Um ano de pandemia: Covid-19 e individualismo seguem causando vítimas

 


Por Paulo Emanuel Lopes*

Recentemente encontrei o convite para uma festa de aniversário: os 50 anos de um primo, que seriam comemorados em 21 de março de 2020, mas que acabou cancelada. Naquele momento eu imaginei que seria por pouco tempo e que, certamente, comemoraríamos o seu 51º. É assustador pensar hoje que, apenas com muita sorte, conseguiremos pensar no 53º.


Em janeiro de 2020 teve início o primeiro surto oficial da doença, em Wuhan, uma populosa cidade na China. E ao contrário do que todos gostariam, um ano depois do início da doença, a Covid-19 segue causando sérios problemas. Em alguns locais, inclusive, com mais sobrecarga do sistema de saúde que durante sua primeira onda de infecções, no primeiro semestre de 2020.


Faltou oxigênio em Manaus (AM) esta semana, principal insumo que os acometidos pela doença precisam para sobreviver. Há relatos na mídia de médicos utilizando morfina para aliviar a agonia da falta de ar em seus pacientes. Isso é chocante. Faltou oxigênio na rede privada e pública de saúde do Estado, portanto não há de se culpar a política.
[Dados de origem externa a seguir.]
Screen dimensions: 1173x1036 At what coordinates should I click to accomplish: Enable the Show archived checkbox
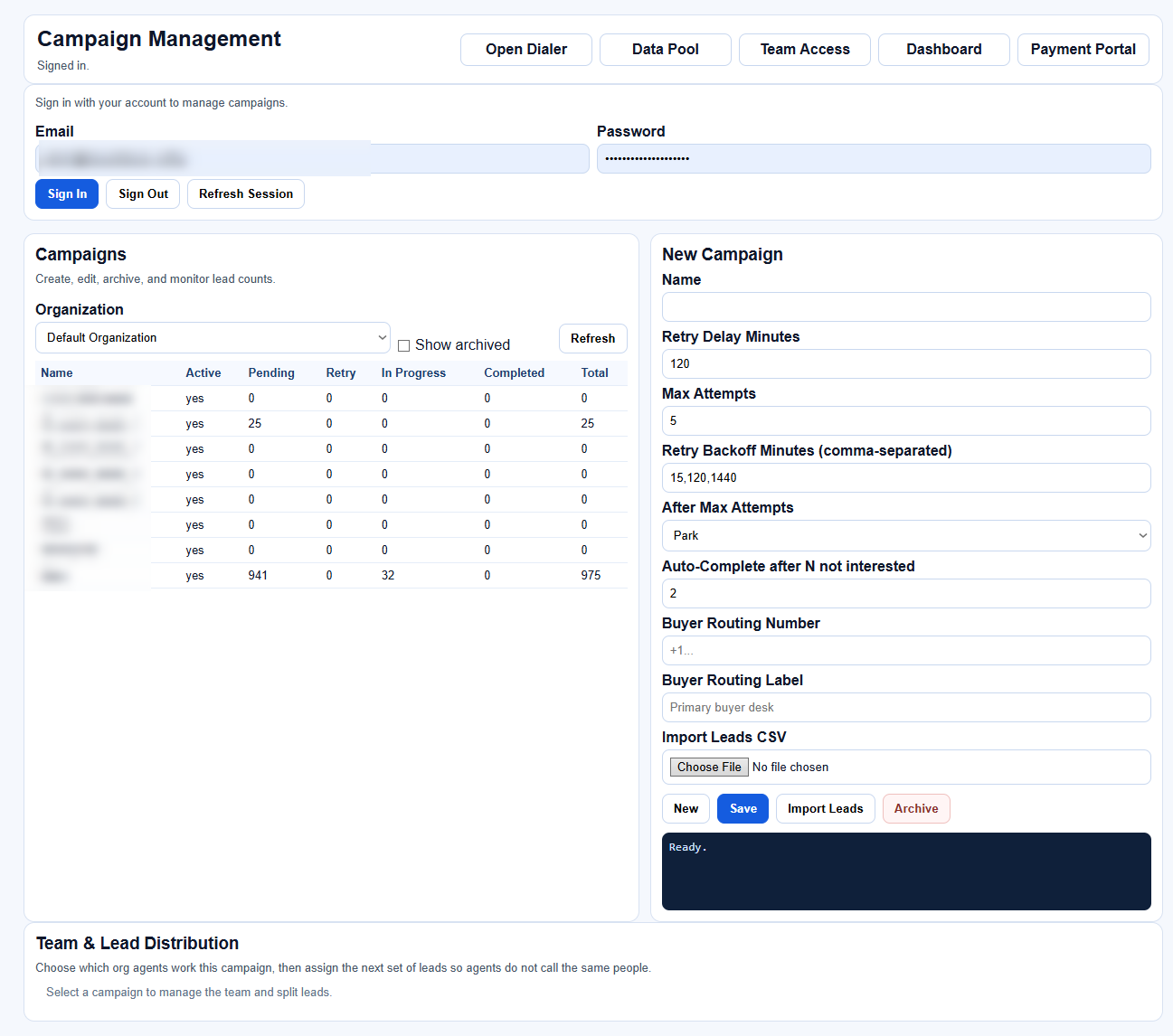[404, 344]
Manaus é uma cidade enorme, com 2 milhões de habitantes, e um dos custos de vida mais caros do país. Não faltou insumo hospitalar em um povoado distante, mas em uma das maiores cidades do Brasil. A rede hospitalar manaura certamente tinha condição de manejar a doença, como vinha fazendo. Mas acabou colapsada com o aumento no número de casos resultado das festas de fim de ano. Muitos viveram o fim de 2020 como se fosse o encerramento, também, do ciclo da Covid-19. Só que não.


Outros estados estão se movimentando para receber pacientes de Manaus, ajudando a desafogar o sistema de saúde local. Mas se todo o Brasil chegar a este ponto, para onde vamos levar nossos doentes?
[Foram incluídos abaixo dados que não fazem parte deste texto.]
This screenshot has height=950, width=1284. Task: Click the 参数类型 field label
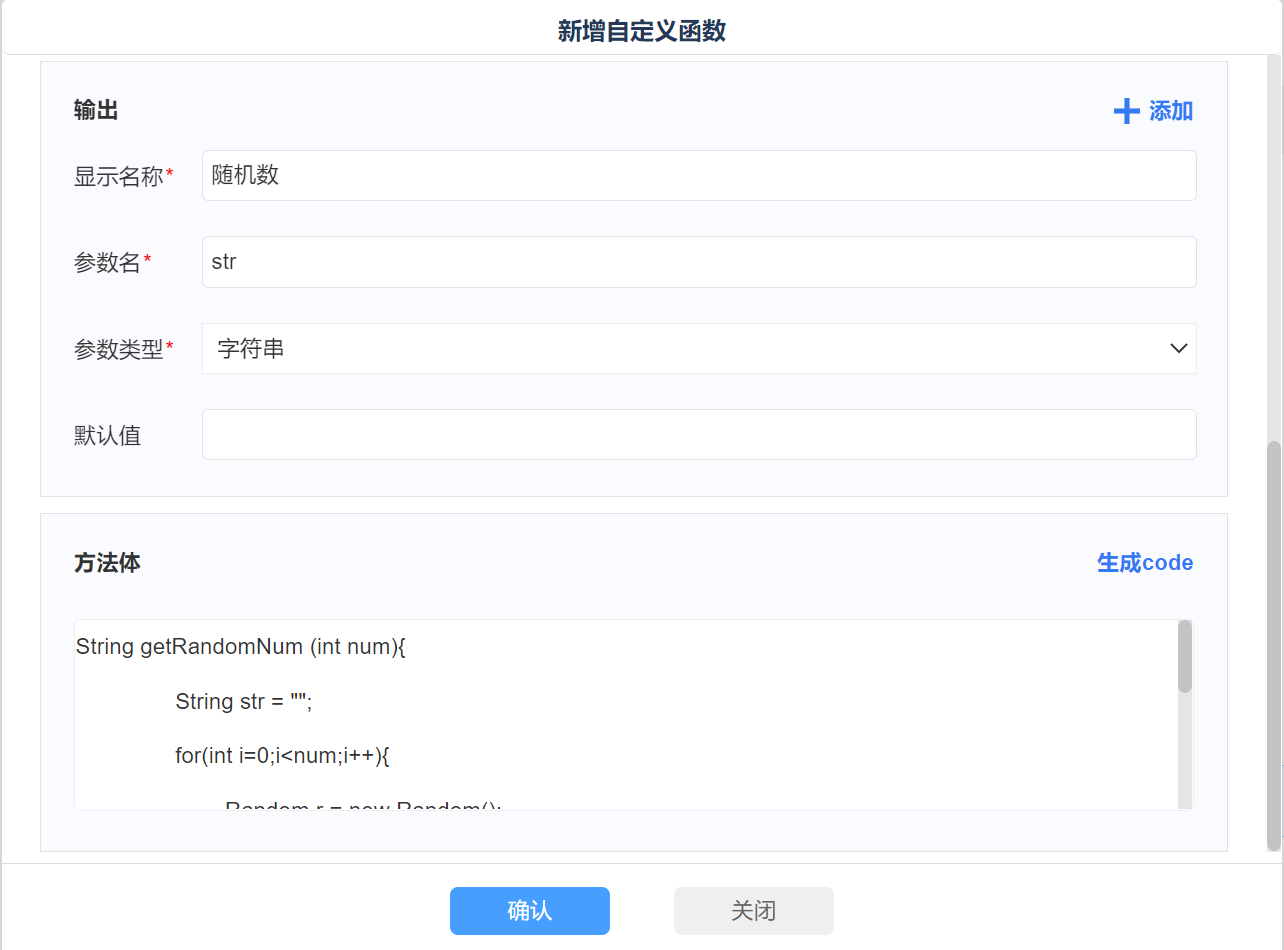click(x=118, y=349)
Está havendo, neste instante, duas pandemias: a de Covid-19 e a de individualismo. E esta segunda tem como grande propagandista, em nosso país, o próprio presidente.


Outro dia, no meu local de trabalho, um comerciante inconformado com o aumento nos preços me disse que a culpa da desvalorização do real não era do Bolsonaro, mas do Rodrigo Maia. Sem entender o porquê eu pedi para que explicasse: o presidente da Câmara dos Deputados havia liberado muito dinheiro, com o auxílio e para os estados e municípios diretamente, por isso a piora na situação econômica do país. Não respondeu porque a moeda de outros países, em situação parecida com a nossa, não caiu tanto. Foi chocante perceber que, após tantos anos da culpa ser “do PT”, continuamos pondo a culpa de nossos próprios erros nos outros.
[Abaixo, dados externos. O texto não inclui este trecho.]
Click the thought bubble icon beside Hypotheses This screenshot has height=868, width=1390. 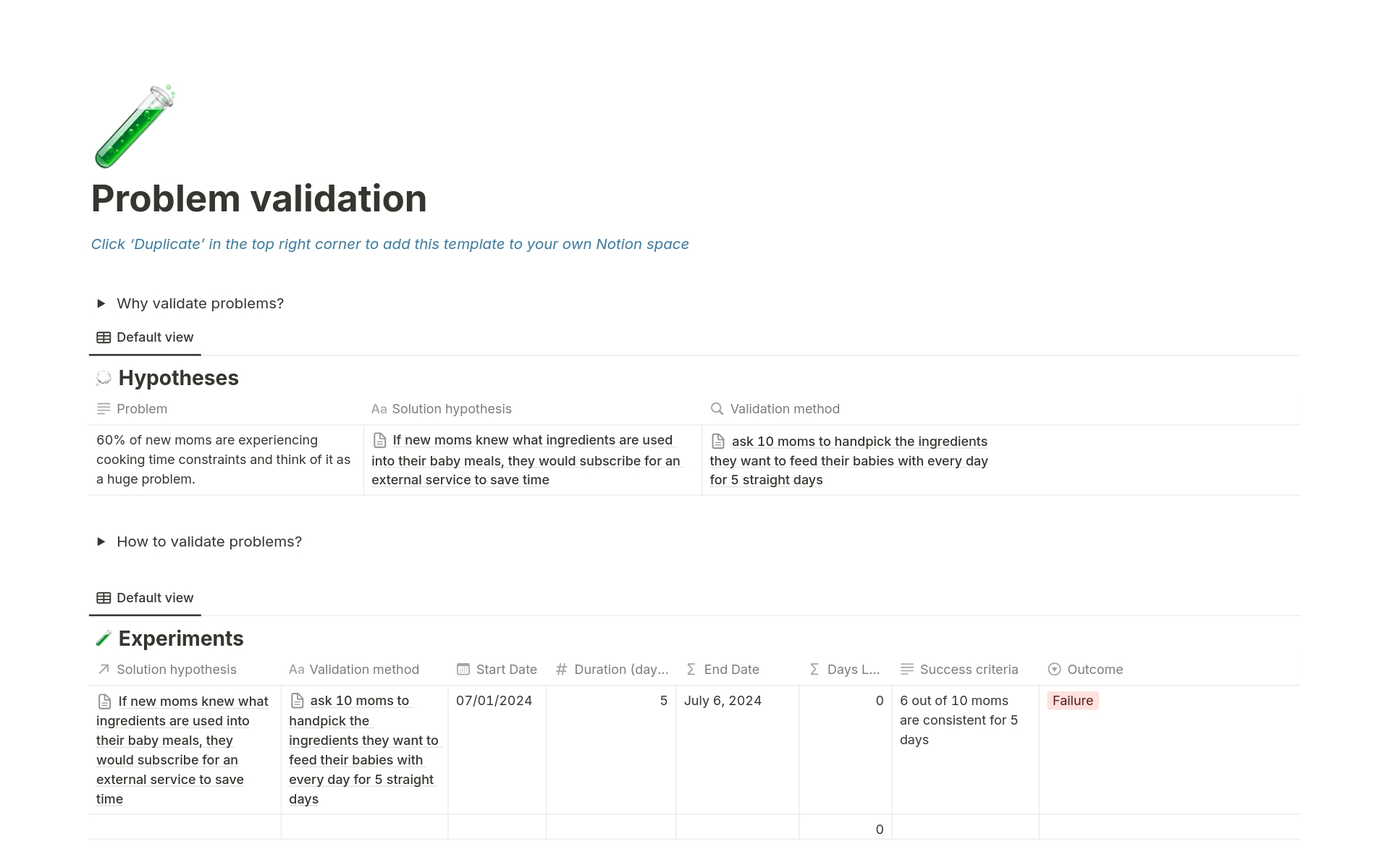[x=104, y=378]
Caos como os vividos neste momento em Manaus, no Brasil, Londres, na Inglaterra, entre outros locais, são tristes consequências desta pandemia. Mas também do individualismo e da arrogância de tantos que, com pose de “Albert Einstein”, afirmam não precisar da mídia ou da orientação de médicos e especialistas num momento como este.


Preferem acreditar na Cloroquina e em um presidente com formação em paraquedismo que colocou um militar da ativa para Ministro da Saúde, em plena crise sanitária global.


*Graduado em Jornalismo (2020) e Publicidade e Propaganda (2016). Escreve às sextas.